Expand Your Planting Potential by Dividing Your Perennial PlantsJun 4th, 2012 | By admin | Category: Organic Gardening Articles
As your perennial garden begins to mature, you will need to divide your plants. You have several choices available when it comes to the divisions. These choices include using the divisions to expand your garden, transplant the divisions into sparse areas of you garden or exchange your divisions with another gardener for different plants.
When it comes to perennial plants it is important to divide the plant before it gets too large. This is because overgrown plants tend to be weak compared to perennials which are smaller. Most perennials should be divided every two to three years to ensure the greatest bloom potential.
Most perennial roots extend beyond the edge of the foliage. Therefore, it is vital that you begin digging beyond the perennial’s foliage to decrease the amount of damage done to the roots. Dig straight down with sharp thrusts completely around the mature plant and begin gently lifting the plant away from the dirt. Once the plant is loosened from the soil, cut the mature plants into halves or quarters.
Perennial plants prefer to be divided during cooler weather either in early spring or late fall. During the hot summer months, new transplants normally have a difficult time setting their roots; therefore, divide your plants during cool weather.
It is important that the roots are kept moist both prior to and after division. Roots which are moist are easier to separate without damaging the plant. Also, once you transplant the division it is essential that the roots be kept moist. The original plant must also be kept watered for successful reintroduction into your landscape.

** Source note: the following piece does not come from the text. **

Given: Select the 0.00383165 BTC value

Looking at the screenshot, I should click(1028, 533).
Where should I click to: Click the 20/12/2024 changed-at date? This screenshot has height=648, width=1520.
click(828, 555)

When transplanting both the original plant and the new division, work organic material into the soil to further assist proper nutrition of the transplants. Organic material not only adds nutrition to the soil, it also loosens and aerates the soil, allowing roots to spread out and develop.
To effectively divide perennials, do so either when the plant first starts emerging from the ground or after the plant blooms. Most of the plant’s energy is expended during the bloom cycle; therefore, it is best to wait until the perennial has stopped blooming. After the bloom period, the plant uses its energy to strengthen the roots.
As you divide your perennial you may notice that some specimens seem healthier than others. Discard the unhealthy looking divisions or those divisions which have little or no roots. Only transplant those divisions which have plenty of roots and look healthy for success.
As you begin transplanting your divisions, keep in mind the size of the mature plant rather than the size of the division. Within a year or two the transplants will have matured into full grown plants. By properly spacing your divisions, the plant can grow to maturity without the necessity of dividing the next year.
When it comes to dividing a plant, remember that a division needs ample roots to successfully transplant. Therefore, never divide a plant into more than fourths. If the plant is smaller, it may be best to only half the mature plant.
Your perennial garden will offer you years of enjoyment with just a little work. To keep your perennials looking their best, divide as needed and enjoy the abundance offered by perennial divisions.